(Excerpts from a dataset)

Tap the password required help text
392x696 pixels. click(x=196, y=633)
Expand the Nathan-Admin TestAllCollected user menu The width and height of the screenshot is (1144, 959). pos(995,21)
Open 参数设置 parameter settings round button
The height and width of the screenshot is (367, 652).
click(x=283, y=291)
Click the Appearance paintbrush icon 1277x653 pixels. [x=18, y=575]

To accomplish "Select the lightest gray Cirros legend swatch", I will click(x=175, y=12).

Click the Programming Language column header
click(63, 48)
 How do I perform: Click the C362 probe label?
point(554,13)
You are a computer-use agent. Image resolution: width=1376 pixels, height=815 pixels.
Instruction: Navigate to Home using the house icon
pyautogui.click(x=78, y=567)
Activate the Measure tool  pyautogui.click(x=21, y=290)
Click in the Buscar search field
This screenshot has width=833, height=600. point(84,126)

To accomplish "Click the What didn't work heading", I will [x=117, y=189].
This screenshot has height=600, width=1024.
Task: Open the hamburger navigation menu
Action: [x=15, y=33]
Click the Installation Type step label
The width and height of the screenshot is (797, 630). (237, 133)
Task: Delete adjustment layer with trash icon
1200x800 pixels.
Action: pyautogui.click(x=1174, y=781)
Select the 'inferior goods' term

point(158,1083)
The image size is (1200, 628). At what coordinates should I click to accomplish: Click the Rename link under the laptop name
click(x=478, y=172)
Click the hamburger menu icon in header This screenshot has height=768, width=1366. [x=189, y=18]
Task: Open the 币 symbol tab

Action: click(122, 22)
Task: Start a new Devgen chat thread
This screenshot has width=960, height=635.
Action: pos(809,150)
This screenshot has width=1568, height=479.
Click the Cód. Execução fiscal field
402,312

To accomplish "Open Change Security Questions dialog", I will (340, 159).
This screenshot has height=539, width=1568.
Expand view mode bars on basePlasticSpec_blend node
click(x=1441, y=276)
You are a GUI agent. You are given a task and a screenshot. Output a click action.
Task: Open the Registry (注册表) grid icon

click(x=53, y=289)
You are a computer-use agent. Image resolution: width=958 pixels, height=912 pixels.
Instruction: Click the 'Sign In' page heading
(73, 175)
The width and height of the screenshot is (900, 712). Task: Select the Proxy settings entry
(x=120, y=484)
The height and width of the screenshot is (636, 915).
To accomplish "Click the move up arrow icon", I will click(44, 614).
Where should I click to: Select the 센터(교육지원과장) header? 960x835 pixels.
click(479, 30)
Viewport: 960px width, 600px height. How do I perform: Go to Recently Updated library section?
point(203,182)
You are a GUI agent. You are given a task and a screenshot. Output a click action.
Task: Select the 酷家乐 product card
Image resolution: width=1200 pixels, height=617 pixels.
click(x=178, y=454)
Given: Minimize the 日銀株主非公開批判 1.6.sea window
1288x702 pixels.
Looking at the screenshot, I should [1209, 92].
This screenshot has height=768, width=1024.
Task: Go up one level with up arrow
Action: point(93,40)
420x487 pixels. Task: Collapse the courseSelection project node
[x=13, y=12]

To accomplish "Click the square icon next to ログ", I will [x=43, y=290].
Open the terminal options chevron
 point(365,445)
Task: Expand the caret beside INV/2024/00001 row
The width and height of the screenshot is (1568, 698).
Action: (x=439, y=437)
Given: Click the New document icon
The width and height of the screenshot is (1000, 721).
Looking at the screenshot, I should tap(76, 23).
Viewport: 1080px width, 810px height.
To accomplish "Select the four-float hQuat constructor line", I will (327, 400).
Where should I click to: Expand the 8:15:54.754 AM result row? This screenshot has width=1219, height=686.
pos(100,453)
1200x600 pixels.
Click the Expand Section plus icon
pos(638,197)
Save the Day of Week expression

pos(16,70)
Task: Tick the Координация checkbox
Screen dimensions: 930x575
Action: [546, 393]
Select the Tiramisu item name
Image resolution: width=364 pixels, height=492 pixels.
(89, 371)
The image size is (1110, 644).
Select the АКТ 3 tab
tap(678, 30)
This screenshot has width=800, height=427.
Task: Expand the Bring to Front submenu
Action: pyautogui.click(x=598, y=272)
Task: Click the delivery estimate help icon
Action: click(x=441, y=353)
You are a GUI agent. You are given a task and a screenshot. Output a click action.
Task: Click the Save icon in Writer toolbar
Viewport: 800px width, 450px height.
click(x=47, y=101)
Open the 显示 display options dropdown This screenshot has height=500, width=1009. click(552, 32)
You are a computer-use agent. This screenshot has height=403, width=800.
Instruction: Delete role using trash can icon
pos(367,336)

▶ Directions:
Each record has to be given again exactly as written.

▶ Exercise output:
Tap the password required help text
392x696 pixels. click(x=196, y=633)
Expand the Nathan-Admin TestAllCollected user menu The width and height of the screenshot is (1144, 959). pos(995,21)
Open 参数设置 parameter settings round button
The height and width of the screenshot is (367, 652).
click(x=283, y=291)
Click the Appearance paintbrush icon 1277x653 pixels. [x=18, y=575]

To accomplish "Select the lightest gray Cirros legend swatch", I will click(x=175, y=12).

Click the Programming Language column header
click(63, 48)
 How do I perform: Click the C362 probe label?
point(554,13)
You are a computer-use agent. Image resolution: width=1376 pixels, height=815 pixels.
Instruction: Navigate to Home using the house icon
pyautogui.click(x=78, y=567)
Activate the Measure tool  pyautogui.click(x=21, y=290)
Click in the Buscar search field
This screenshot has width=833, height=600. point(84,126)

To accomplish "Click the What didn't work heading", I will [x=117, y=189].
This screenshot has height=600, width=1024.
Task: Open the hamburger navigation menu
Action: [x=15, y=33]
Click the Installation Type step label
The width and height of the screenshot is (797, 630). (237, 133)
Task: Delete adjustment layer with trash icon
1200x800 pixels.
Action: pyautogui.click(x=1174, y=781)
Select the 'inferior goods' term

point(158,1083)
The image size is (1200, 628). At what coordinates should I click to accomplish: Click the Rename link under the laptop name
click(x=478, y=172)
Click the hamburger menu icon in header This screenshot has height=768, width=1366. [x=189, y=18]
Task: Open the 币 symbol tab

Action: click(122, 22)
Task: Start a new Devgen chat thread
This screenshot has width=960, height=635.
Action: pos(809,150)
This screenshot has width=1568, height=479.
Click the Cód. Execução fiscal field
402,312

To accomplish "Open Change Security Questions dialog", I will (340, 159).
This screenshot has height=539, width=1568.
Expand view mode bars on basePlasticSpec_blend node
click(x=1441, y=276)
You are a GUI agent. You are given a task and a screenshot. Output a click action.
Task: Open the Registry (注册表) grid icon

click(x=53, y=289)
You are a computer-use agent. Image resolution: width=958 pixels, height=912 pixels.
Instruction: Click the 'Sign In' page heading
(73, 175)
The width and height of the screenshot is (900, 712). Task: Select the Proxy settings entry
(x=120, y=484)
The height and width of the screenshot is (636, 915).
To accomplish "Click the move up arrow icon", I will click(44, 614).
Where should I click to: Select the 센터(교육지원과장) header? 960x835 pixels.
click(479, 30)
Viewport: 960px width, 600px height. How do I perform: Go to Recently Updated library section?
point(203,182)
You are a GUI agent. You are given a task and a screenshot. Output a click action.
Task: Select the 酷家乐 product card
Image resolution: width=1200 pixels, height=617 pixels.
click(x=178, y=454)
Given: Minimize the 日銀株主非公開批判 1.6.sea window
1288x702 pixels.
Looking at the screenshot, I should [1209, 92].
This screenshot has height=768, width=1024.
Task: Go up one level with up arrow
Action: point(93,40)
420x487 pixels. Task: Collapse the courseSelection project node
[x=13, y=12]

To accomplish "Click the square icon next to ログ", I will [x=43, y=290].
Open the terminal options chevron
 point(365,445)
Task: Expand the caret beside INV/2024/00001 row
The width and height of the screenshot is (1568, 698).
Action: (x=439, y=437)
Given: Click the New document icon
The width and height of the screenshot is (1000, 721).
Looking at the screenshot, I should tap(76, 23).
Viewport: 1080px width, 810px height.
To accomplish "Select the four-float hQuat constructor line", I will (327, 400).
Where should I click to: Expand the 8:15:54.754 AM result row? This screenshot has width=1219, height=686.
pos(100,453)
1200x600 pixels.
Click the Expand Section plus icon
pos(638,197)
Save the Day of Week expression

pos(16,70)
Task: Tick the Координация checkbox
Screen dimensions: 930x575
Action: [546, 393]
Select the Tiramisu item name
Image resolution: width=364 pixels, height=492 pixels.
(89, 371)
The image size is (1110, 644).
Select the АКТ 3 tab
tap(678, 30)
This screenshot has width=800, height=427.
Task: Expand the Bring to Front submenu
Action: pyautogui.click(x=598, y=272)
Task: Click the delivery estimate help icon
Action: click(x=441, y=353)
You are a GUI agent. You are given a task and a screenshot. Output a click action.
Task: Click the Save icon in Writer toolbar
Viewport: 800px width, 450px height.
click(x=47, y=101)
Open the 显示 display options dropdown This screenshot has height=500, width=1009. click(552, 32)
You are a computer-use agent. This screenshot has height=403, width=800.
Instruction: Delete role using trash can icon
pos(367,336)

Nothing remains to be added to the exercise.